--- Extracted information Enclosed Below ---

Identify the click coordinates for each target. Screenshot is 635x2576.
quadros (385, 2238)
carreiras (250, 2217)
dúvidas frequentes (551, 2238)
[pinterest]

--- End of Enclosed Extracted information ---

The records shown earlier should all be returned verbatim.

Identify the click coordinates for each target. Screenshot is 635x2576.
quadros (385, 2238)
carreiras (250, 2217)
dúvidas frequentes (551, 2238)
[pinterest]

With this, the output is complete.